How much are you gonna use up this time? That hundred. The full hundred? Yeah. Okay. So 50 plus 50. How much does he weigh? He weighs 67. Oh yeah, so 50 for 50. Yeah. More than 50. Okay, more local. I don't know if you can look here. Maybe use this guy. So this is the laparoscopic TAP block that we're administering to the anterior abdominal wall to decrease postoperative pain. And the principle here is you take the needle and go almost into the preperitoneal plane, then come back a little bit, and now you can see the transversalis kind of getting raised. The neurovascular bundle is between the transversalis and internal oblique. So this way you are injecting in that plane to sort of, you know, give the anesthesia to the anterior abdominal wall. Nice, yeah. So half of it on that spot and then half lower. So I think a little bit in the preperitoneal plane there. So you come back a little bit. You can choose another point if you want to, yeah. Okay, go there. Let's go here. Okay, yeah. There, okay, that's fine. Yep. Just inject all of it, yep. Gas off and all lights on, please.

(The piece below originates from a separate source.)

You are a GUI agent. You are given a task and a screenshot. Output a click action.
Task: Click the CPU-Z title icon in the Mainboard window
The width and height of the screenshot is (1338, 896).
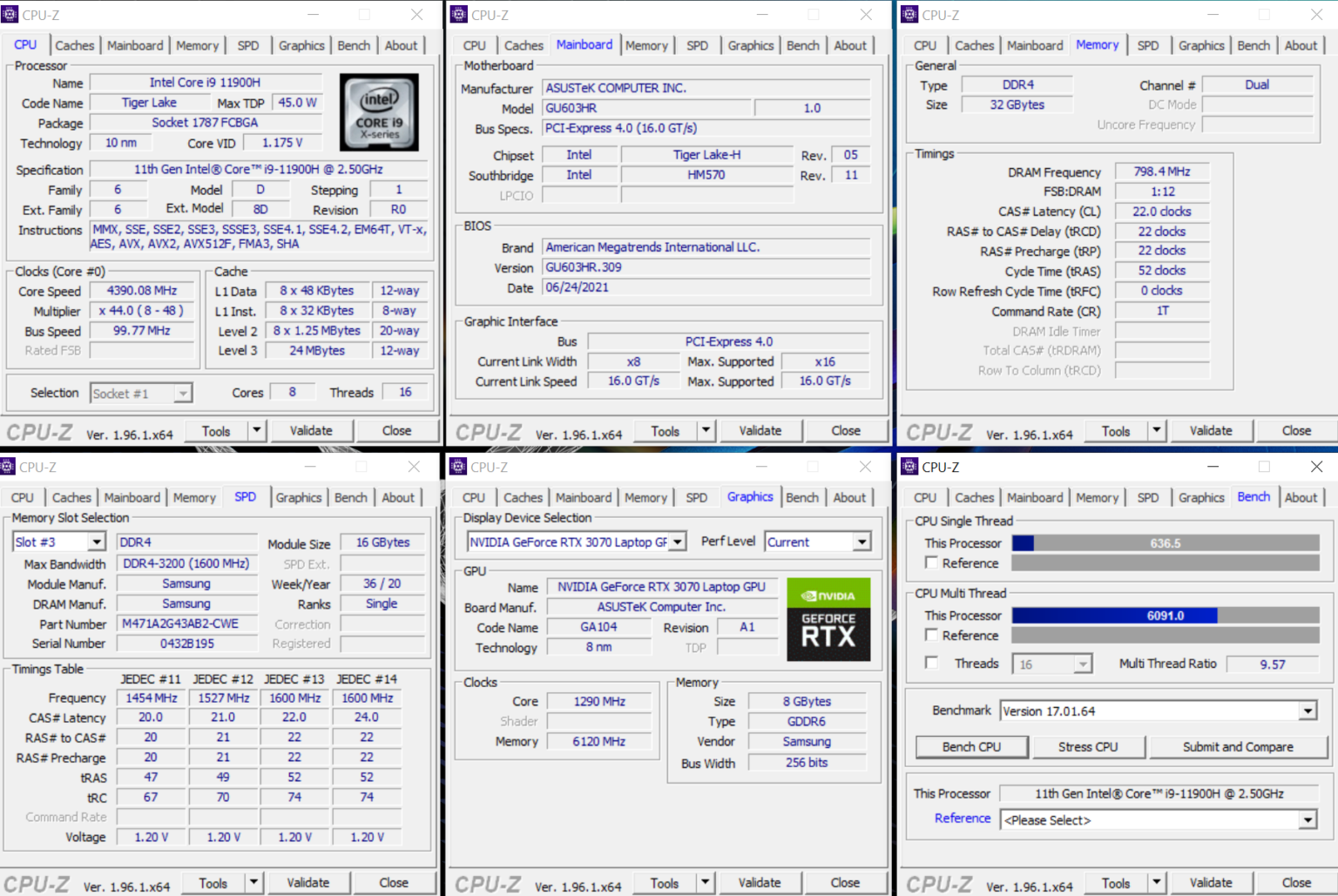459,15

We can use that for the fascia, to increase the fascia. It's a big stone and big gallbladder. We need two S retractors and table up, please. And we need him relaxed for just like 10, 15 minutes. Thank you. Thanks. Is it up and on? Okay, let's do it on this side as well, I think. You get the stones if you want. Like to squeeze the stones in the upper part. You think skin? No, just a big gallbladder. All right, we'll listen to Trong. Or Bovie. God, feel that. All right, now that we have made a little bigger incision, we're gonna close the fascia with multiple sutures. So Kochers times two. All right, stitch. So we'll do one up top one in the bottom. So we'll do two bigger, away, yeah. Let's go under here maybe, yeah. Hemostat that? And another one. Don't cut it, yeah, just snap. Yeah, snap. Now you wanna hold this guy, maybe? Yeah. And show you the corner. I think it's all the way. Let's regrab. So if you wanna regrab this with the Kocher. And I'll go here and then we'll do a third one to hit this? We'll need another stitch. Okay, let's clean that corner, yeah. The new stitch. I think it's the layer below. Wait one second. Let me regrab this. I would tie this one first. Yeah, go ahead. Yeah. You start up here? Yeah. Each suture has a needle. I think this is like caught in something. Let me... Don't cut yet. Don't cut. We'll cut at the end. S retractor, please. And the fascia's closed. Four, five. Okay, so can we do another one? Okay. So keep that one. But these two you can cut Or maybe even actually cut this guy. Just this guy. Okay reload the needle on those and just incorporate the skin. Thank you. So essentially this creates the belly button. Essentially you're gonna do this so you can take yours. Sure. Yeah. And it will be the top part of the belly button for you. Yeah. One, two. Yep. You have your two? So, okay, you're gonna close this to that. So you've got one side, you're gonna get the other. But before that, let me do this side here. Okay, you can cut. No tail, please. Perfect. Needle back. 4-0, it's right there. Sorry. Cut mine, please. Thank you. There's that needle back. I'll take a 4-0.


So as you saw, the procedure went well. The key difference between a robotic approach with a laparoscopic approach is essentially the visualization of the gallbladder and the essential structures, and importantly, some of the wristed movements that we have inside the abdomen. Most of the gallbladder surgery, as we know, is done laparoscopically. However, for individuals who have higher BMI or those who have a very big liver, where the gallbladder is difficult to retract over the liver or essentially those patients who have had previous interventions such as percutaneous cholecystostomy have a significant advantage when we do this robotically. Patients who have had previous cholecystostomy tubes placed have significant inflammation and which makes the dissection significantly difficult. However, with robotic approach we can see that this dissection and the critical view, is far easier compared to the laparoscopic approach.